Aus den Ausführungen in der Begründung des Beschlusses des Landesgerichtes Korneuburg erhellt somit eindeutig, daß die Zurückweisung der Anträge nicht aus dem Grunde der Unzuständigkeit erfolgt ist, sondern wegen entschiedener Sache.
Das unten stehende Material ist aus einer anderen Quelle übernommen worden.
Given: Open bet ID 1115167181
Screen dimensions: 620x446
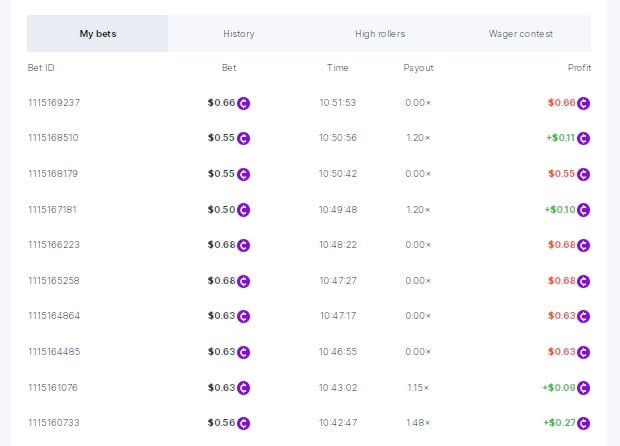Looking at the screenshot, I should pyautogui.click(x=52, y=210).
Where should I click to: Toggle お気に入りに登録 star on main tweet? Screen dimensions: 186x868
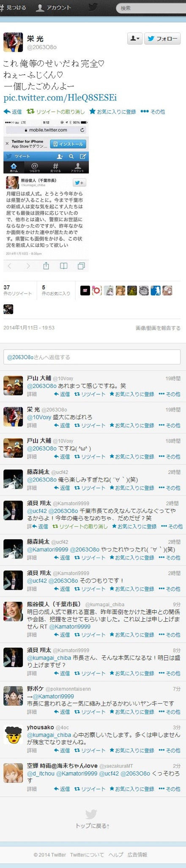click(113, 111)
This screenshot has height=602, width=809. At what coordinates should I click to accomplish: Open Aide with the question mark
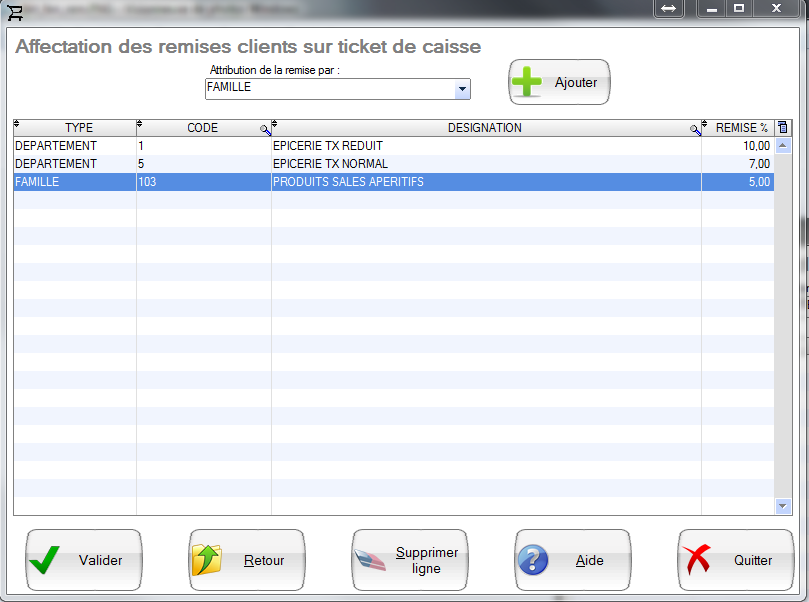573,560
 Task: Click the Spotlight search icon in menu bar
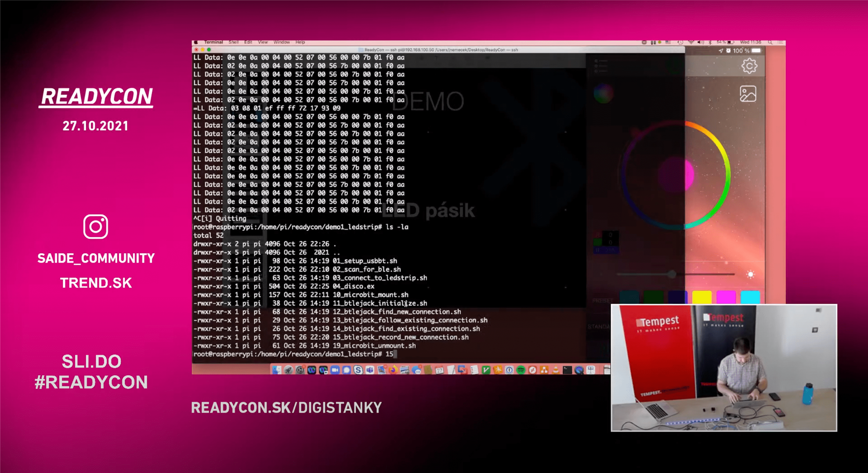click(x=770, y=42)
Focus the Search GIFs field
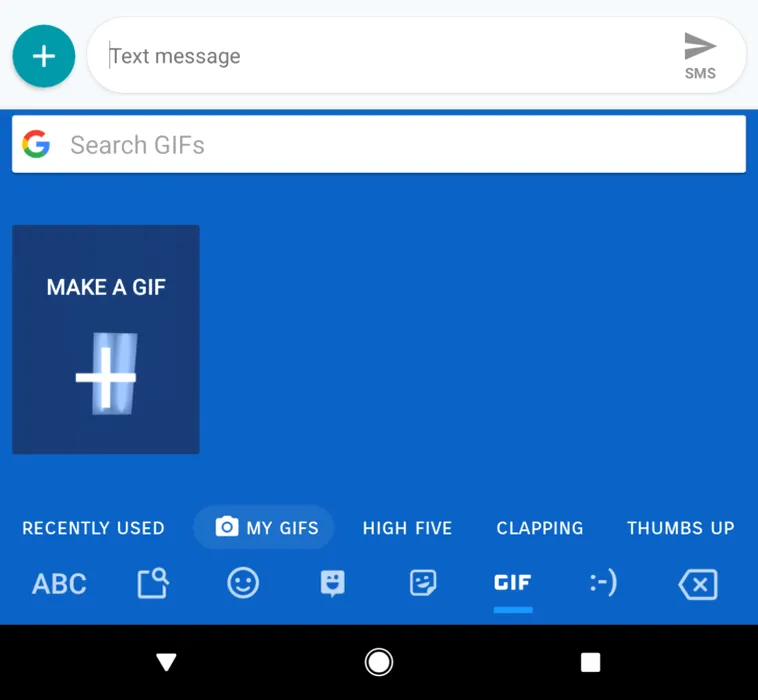 (379, 144)
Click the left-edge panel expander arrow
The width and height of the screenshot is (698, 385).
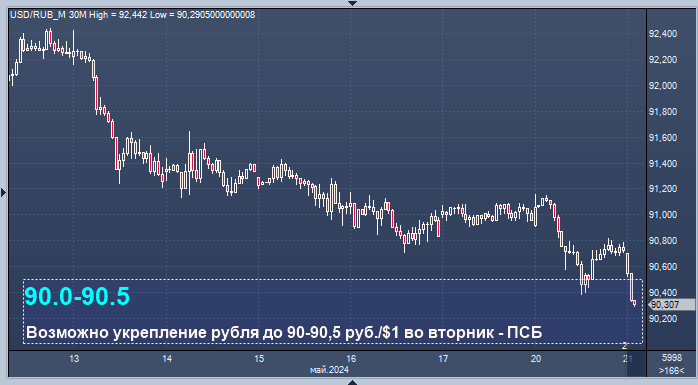(4, 193)

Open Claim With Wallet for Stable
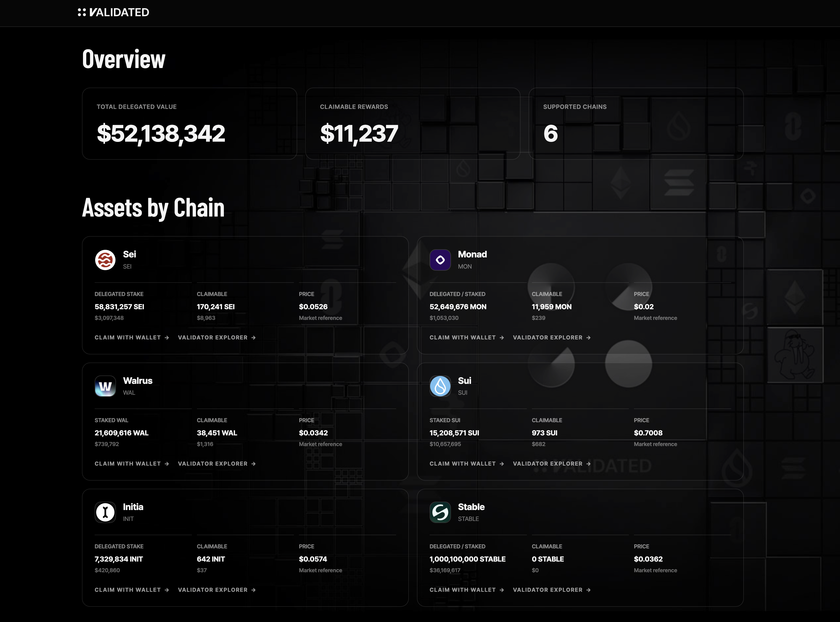[467, 590]
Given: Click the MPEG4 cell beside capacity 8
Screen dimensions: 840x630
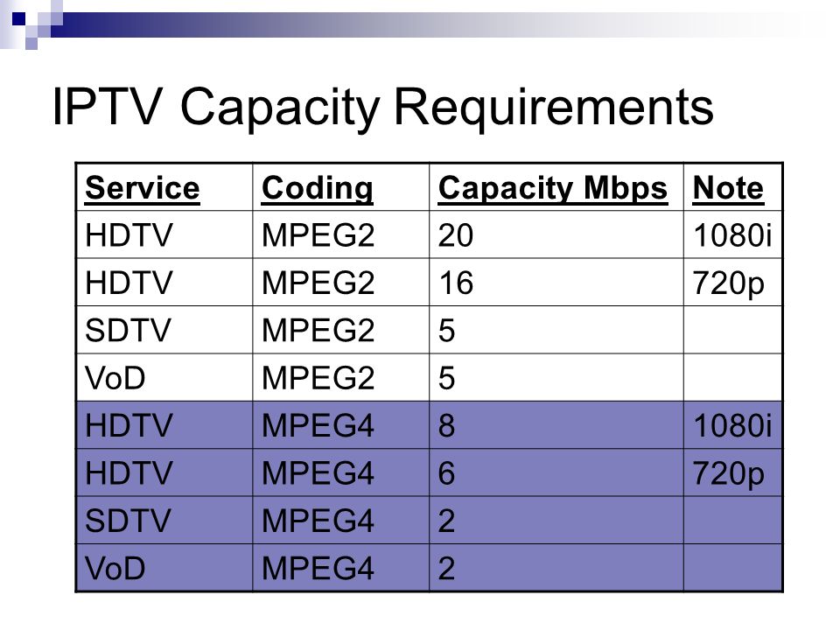Looking at the screenshot, I should [x=340, y=425].
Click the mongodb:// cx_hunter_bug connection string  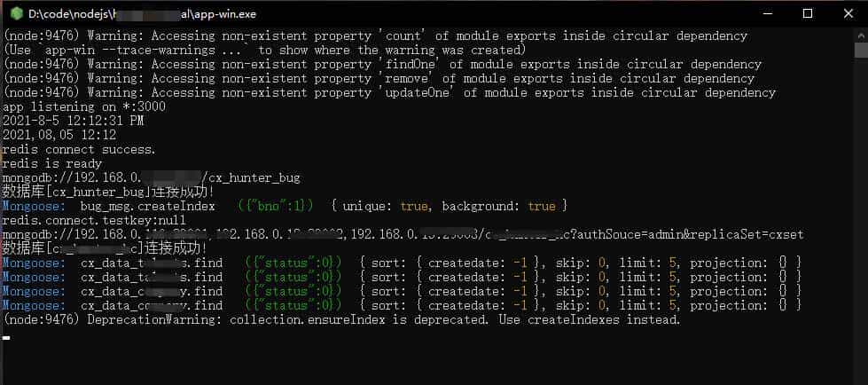point(151,177)
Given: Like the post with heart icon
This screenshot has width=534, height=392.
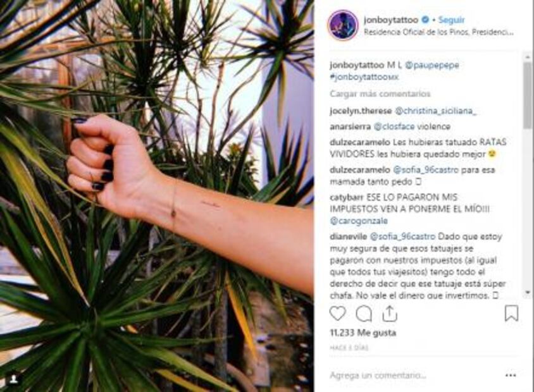Looking at the screenshot, I should pyautogui.click(x=337, y=314).
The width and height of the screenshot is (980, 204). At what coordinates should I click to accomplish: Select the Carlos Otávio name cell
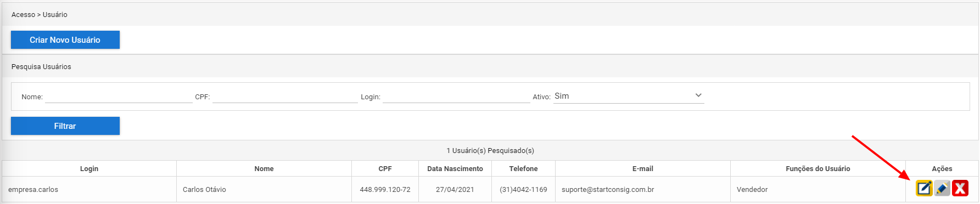point(264,189)
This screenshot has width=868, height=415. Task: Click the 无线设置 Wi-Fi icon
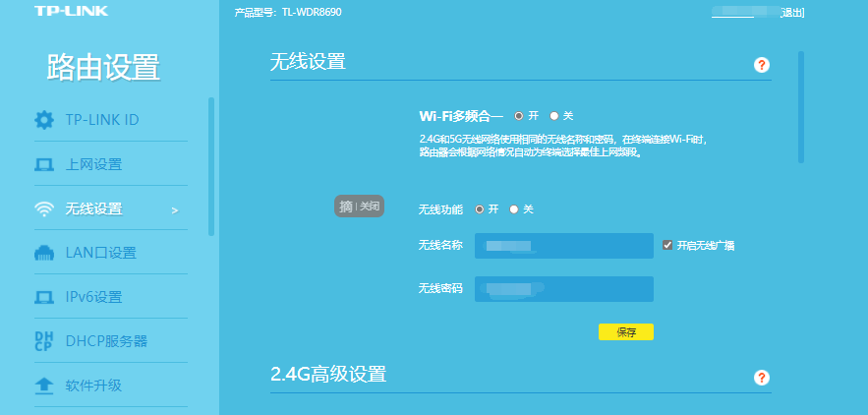tap(44, 208)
Das Gericht ging also davon aus, daß dem Begehren des Antragstellers aufgrund des vorangegangenen, mit Urteil des Obersten Gerichtshofes vom 2.7.1986 rechtskräftig beendeten Strafverfahrens keine Berechtigung zukomme, was nichts anderes bedeutet, als daß es die Legitimation des Antragstellers zu seinem Einschreiten in der vorgenommenen Art, nicht aber die Zuständigkeit verneint hat.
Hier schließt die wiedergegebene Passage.